Updated: May 8
Mohamed Noor, ex-cop who was initially looking at less time with the Supreme Courts’ decision to reverse his 3rd degree murder conviction a month ago, now faces 57 months. Noor having already served nearly 2 and a half years could be facing at least 2 more years now–after anticipating a release as early as October.
Somali-American former Minneapolis police officer, Mohamed Noor, who was originally sentenced to twelve years in prison for fatally shooting 40 year old yoga teacher, Justine Ruszczyk Damond, on July 15th, 2017, and, had his conviction reversed by the Minnesota Supreme Court last month, has now been sentenced to five years in prison. The maximum charge for manslaughter.
The incident occured when Damond called 911 late at night to report sounds of sexual abuse in an alley near her Minneapolis home when Noor and his colleague, Matthew Harrity, responded to the dispatch, initially writing the scene off as “clear,” after seeing no sign of trouble. Damond, that late night, approached the police car barefoot and in her pajamas, when Noor fatally shot Damond in the stomach out the car window.
In the decision to overturn Noor’s 3rd degree murder charge, the Supreme Court said there was a lack of evidence supporting Noor acted on the disregard of victim Justine Ruszczyk Damond’s life to sustain Noor’s conviction. Now, Judge Kathryn Quaintance–though Noor’s attorney’s request for 41 months, says she believes Noor deserves max sentence.
“The most serious sentence this court can impose is required,” -Judge Kathryn Quaintance
Noor was convicted of third-degree murder and second-degree manslaughter in April 2019, but now, the 35-year-old former Minneapolis police officer is looking at 5 years–nearly two and a half in which he’s already served, leaving him potentially with a little over two years post overturned 3rd degree charge.
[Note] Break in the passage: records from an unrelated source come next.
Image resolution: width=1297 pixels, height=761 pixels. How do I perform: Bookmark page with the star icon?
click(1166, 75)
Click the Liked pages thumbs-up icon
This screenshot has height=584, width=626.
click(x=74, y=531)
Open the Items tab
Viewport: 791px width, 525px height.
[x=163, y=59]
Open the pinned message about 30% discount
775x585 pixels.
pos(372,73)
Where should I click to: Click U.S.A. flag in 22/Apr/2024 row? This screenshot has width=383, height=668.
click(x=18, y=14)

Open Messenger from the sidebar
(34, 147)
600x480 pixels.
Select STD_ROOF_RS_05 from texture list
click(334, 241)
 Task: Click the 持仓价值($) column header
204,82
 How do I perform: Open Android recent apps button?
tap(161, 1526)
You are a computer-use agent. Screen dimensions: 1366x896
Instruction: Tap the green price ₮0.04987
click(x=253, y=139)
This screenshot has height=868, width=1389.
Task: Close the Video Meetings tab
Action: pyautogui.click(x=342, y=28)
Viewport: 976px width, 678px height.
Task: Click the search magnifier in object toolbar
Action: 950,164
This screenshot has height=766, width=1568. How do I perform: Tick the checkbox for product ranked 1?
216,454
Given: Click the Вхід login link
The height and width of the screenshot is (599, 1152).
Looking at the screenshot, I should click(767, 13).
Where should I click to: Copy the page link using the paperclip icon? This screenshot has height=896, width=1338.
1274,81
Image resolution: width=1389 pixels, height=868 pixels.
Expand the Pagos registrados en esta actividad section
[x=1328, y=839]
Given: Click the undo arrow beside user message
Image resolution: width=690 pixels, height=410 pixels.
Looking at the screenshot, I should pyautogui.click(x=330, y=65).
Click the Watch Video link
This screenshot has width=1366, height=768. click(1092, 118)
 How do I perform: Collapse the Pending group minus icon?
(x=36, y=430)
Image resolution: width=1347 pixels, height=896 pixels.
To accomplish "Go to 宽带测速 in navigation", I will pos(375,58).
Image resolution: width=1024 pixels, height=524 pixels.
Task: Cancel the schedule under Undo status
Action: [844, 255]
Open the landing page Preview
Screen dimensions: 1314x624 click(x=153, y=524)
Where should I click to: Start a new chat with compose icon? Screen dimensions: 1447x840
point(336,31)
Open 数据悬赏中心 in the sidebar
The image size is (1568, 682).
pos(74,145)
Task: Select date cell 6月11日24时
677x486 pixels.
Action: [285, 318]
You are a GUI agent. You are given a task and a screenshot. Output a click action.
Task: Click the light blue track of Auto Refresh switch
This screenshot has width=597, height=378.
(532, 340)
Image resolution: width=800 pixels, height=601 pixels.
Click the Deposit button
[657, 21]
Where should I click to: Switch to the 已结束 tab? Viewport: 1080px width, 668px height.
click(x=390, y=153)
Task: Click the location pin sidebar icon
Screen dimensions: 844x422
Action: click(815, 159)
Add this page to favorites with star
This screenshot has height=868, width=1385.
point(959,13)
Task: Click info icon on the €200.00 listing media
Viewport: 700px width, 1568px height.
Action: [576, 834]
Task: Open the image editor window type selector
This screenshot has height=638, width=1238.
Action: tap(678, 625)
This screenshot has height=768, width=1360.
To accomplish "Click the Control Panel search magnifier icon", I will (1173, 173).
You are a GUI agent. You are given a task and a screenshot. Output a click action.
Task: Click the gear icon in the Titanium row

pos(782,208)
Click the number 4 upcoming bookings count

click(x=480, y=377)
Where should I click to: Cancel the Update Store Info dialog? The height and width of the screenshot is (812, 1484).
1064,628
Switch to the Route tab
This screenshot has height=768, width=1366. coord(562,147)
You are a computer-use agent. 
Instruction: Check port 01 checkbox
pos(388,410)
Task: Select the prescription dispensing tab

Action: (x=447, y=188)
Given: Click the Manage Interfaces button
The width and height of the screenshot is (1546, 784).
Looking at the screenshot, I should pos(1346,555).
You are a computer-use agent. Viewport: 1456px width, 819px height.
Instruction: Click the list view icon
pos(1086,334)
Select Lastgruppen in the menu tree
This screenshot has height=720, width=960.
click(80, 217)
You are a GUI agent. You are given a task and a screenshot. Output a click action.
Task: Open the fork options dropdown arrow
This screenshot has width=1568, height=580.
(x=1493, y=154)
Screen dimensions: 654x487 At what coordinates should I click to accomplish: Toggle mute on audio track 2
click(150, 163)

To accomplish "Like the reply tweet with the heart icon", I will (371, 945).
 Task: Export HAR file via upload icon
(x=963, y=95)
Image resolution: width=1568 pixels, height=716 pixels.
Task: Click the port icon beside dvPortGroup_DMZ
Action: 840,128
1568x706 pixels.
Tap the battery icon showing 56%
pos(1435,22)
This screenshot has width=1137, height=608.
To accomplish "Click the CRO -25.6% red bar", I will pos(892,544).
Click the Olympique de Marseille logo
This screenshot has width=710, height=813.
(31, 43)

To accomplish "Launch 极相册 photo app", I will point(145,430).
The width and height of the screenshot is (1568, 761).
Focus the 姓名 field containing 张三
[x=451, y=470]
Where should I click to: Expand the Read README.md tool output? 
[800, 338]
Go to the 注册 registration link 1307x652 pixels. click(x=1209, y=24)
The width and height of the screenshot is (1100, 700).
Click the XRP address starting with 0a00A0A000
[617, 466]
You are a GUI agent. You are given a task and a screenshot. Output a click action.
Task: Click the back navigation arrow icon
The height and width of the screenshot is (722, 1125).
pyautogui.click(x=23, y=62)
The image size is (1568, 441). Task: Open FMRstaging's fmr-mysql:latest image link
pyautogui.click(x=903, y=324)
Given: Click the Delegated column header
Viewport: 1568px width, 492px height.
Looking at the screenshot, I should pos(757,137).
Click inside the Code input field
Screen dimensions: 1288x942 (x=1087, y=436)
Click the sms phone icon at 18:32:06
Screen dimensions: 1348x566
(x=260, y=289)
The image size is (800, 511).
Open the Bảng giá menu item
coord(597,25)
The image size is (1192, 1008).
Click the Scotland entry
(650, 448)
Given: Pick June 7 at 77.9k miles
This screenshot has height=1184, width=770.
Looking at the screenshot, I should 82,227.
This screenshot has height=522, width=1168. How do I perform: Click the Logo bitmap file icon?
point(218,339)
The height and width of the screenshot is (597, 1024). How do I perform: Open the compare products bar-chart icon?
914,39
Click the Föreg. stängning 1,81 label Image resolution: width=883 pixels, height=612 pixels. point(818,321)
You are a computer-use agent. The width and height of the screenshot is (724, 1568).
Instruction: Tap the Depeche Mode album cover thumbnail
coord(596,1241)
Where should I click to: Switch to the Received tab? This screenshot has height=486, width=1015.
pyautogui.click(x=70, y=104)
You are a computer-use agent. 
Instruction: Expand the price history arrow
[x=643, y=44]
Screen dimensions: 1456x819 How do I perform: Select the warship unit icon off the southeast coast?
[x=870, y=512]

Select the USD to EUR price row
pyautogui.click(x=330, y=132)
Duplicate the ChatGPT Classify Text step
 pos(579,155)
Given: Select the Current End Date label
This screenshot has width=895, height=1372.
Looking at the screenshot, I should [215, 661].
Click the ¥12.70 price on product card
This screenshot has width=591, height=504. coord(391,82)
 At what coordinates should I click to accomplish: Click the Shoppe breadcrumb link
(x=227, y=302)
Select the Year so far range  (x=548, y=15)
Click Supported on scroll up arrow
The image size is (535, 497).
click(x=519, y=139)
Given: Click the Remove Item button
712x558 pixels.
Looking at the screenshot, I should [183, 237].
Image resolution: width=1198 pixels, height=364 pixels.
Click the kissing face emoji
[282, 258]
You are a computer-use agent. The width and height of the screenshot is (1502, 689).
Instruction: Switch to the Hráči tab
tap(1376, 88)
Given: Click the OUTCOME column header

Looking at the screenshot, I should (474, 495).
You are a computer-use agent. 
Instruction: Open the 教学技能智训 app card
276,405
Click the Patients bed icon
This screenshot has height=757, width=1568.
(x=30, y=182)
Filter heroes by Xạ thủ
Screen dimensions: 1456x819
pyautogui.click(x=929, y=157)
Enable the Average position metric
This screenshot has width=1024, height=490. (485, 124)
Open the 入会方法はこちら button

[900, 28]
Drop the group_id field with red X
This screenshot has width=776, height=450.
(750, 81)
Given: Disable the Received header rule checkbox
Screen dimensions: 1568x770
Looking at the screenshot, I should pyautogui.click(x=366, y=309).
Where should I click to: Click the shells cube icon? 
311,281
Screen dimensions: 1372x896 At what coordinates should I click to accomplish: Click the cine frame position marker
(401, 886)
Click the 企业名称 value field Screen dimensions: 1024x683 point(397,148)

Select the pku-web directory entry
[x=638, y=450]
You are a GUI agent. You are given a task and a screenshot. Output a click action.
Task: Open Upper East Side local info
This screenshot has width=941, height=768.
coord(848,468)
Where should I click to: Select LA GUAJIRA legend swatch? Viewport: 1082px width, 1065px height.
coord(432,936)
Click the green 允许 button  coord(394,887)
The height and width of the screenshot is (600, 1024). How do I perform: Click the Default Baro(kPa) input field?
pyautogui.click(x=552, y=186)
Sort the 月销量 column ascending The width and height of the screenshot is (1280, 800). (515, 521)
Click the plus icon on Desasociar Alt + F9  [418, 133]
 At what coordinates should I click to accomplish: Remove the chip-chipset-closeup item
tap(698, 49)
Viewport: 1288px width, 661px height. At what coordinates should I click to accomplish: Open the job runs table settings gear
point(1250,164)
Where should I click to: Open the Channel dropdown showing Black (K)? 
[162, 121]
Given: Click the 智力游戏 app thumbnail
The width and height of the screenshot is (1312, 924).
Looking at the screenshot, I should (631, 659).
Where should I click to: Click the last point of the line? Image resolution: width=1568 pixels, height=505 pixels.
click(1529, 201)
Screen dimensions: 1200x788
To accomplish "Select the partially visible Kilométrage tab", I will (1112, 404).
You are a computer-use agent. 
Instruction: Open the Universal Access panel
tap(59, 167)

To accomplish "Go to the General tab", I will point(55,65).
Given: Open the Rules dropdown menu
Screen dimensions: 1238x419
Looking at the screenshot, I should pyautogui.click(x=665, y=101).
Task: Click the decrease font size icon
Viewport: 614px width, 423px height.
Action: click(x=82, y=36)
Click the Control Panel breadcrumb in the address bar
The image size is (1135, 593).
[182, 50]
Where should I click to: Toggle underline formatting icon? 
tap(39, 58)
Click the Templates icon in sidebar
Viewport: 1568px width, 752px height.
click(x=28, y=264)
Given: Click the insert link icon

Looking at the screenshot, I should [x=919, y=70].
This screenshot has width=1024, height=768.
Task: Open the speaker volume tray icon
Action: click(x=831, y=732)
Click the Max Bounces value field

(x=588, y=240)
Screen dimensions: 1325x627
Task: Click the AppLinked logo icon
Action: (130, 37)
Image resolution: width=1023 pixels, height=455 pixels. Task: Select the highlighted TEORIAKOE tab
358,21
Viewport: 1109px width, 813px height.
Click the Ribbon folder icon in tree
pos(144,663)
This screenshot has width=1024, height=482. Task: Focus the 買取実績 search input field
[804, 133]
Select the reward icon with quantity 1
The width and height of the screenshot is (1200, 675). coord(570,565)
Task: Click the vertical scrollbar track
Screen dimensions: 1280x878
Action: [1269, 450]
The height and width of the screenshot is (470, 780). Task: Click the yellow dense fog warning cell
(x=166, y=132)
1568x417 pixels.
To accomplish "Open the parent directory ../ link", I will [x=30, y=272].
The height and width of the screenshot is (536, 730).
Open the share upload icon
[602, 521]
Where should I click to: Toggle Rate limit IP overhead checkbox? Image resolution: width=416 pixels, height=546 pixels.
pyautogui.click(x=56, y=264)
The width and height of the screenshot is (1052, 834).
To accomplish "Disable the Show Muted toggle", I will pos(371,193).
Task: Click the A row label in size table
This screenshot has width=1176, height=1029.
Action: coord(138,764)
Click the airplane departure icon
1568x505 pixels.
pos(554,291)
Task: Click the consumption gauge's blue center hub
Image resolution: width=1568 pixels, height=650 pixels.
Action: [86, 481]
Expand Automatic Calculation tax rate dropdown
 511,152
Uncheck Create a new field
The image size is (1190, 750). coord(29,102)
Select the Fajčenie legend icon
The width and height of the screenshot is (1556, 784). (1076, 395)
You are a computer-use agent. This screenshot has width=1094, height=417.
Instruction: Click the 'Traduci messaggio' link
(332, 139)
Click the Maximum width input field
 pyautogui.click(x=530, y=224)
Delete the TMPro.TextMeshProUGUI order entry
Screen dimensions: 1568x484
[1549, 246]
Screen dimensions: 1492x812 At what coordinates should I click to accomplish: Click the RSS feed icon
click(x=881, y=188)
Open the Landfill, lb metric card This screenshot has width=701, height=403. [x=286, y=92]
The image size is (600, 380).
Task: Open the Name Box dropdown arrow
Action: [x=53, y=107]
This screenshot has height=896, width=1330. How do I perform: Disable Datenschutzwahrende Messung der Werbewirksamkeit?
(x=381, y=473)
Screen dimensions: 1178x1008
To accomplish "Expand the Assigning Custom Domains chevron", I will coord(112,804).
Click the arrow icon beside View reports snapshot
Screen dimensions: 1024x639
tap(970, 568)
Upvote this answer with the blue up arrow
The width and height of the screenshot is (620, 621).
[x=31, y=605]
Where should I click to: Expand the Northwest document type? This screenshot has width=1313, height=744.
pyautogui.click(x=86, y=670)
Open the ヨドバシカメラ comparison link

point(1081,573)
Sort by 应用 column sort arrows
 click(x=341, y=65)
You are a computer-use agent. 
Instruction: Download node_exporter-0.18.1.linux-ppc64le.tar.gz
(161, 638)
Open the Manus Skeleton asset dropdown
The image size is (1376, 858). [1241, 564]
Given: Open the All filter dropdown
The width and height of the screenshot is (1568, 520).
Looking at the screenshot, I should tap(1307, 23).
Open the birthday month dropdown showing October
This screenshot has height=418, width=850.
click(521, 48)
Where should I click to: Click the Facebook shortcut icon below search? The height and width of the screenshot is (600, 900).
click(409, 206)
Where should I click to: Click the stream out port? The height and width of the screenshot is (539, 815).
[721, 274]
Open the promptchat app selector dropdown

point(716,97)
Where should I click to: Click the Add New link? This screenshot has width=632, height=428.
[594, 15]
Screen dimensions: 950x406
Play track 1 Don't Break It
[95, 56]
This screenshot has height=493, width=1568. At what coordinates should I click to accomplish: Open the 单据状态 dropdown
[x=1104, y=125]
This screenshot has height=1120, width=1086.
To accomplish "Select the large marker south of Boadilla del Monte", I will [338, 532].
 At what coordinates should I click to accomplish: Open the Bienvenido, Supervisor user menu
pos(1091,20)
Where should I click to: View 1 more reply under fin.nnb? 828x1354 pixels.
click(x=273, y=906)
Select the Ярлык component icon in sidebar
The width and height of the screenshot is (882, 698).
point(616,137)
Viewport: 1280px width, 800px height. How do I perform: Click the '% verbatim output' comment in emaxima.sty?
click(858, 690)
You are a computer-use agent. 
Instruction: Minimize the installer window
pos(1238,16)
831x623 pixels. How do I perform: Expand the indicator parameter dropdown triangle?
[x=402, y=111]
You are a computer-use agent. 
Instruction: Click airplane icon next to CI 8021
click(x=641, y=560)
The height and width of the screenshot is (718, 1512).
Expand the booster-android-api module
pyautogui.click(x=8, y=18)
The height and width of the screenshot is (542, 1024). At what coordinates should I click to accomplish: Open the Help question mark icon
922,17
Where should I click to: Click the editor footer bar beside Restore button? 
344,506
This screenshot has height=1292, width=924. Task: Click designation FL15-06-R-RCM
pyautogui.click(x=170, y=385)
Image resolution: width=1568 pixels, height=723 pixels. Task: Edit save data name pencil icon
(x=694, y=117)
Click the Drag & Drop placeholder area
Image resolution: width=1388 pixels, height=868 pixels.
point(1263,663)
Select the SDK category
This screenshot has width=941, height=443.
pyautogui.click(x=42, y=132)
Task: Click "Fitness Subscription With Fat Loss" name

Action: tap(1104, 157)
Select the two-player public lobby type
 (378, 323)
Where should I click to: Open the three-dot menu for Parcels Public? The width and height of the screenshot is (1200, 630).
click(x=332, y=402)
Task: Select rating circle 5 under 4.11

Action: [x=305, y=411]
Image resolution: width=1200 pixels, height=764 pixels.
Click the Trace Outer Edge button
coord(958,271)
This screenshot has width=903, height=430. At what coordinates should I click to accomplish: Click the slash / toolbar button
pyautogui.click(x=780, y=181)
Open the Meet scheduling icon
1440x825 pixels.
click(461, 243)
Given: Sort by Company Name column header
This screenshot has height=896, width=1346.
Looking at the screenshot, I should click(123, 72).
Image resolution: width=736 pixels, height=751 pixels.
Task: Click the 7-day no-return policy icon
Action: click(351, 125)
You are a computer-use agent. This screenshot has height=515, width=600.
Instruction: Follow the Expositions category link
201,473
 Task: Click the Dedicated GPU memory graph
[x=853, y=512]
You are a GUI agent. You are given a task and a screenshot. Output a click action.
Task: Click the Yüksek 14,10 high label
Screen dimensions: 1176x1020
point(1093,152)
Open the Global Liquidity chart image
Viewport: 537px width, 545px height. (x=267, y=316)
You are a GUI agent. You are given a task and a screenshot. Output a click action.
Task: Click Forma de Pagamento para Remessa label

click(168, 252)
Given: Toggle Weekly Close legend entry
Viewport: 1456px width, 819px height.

Noor’s family and attorneys have been fighting to reopen the former police officer’s case since his sentencing in 2019, stating that they will not stop fighting for Noor. Addressing that he is a good person and made an impulsive decision in response to fear. Noor, at the court hearing, shared that the impulse to fire his gun came from the look of fear on his partner’s face as Damond approached the vehicle, and that he saw Damond’s hand being raised as she approached the driver’s side of the car and acted quickly, fearing that his partner would be shot.
The moment I pulled the trigger, I felt fear. The moment I walked around and saw Miss Ruszczyk dying on the ground, I felt horror. I knew in that instant that I was wrong. – Mohamed Noor, initial court hearing
Before Judge Kathryn Quaintance sentenced Noor back in 2019, she mentioned that “sometimes good people do bad things.” Through the up-and-downs of Noor’s initial sentence of 12 and a half years, then overturned 3rd degree charge, to new sentence of 57 months, his family questions whether his sentence is racially motivated.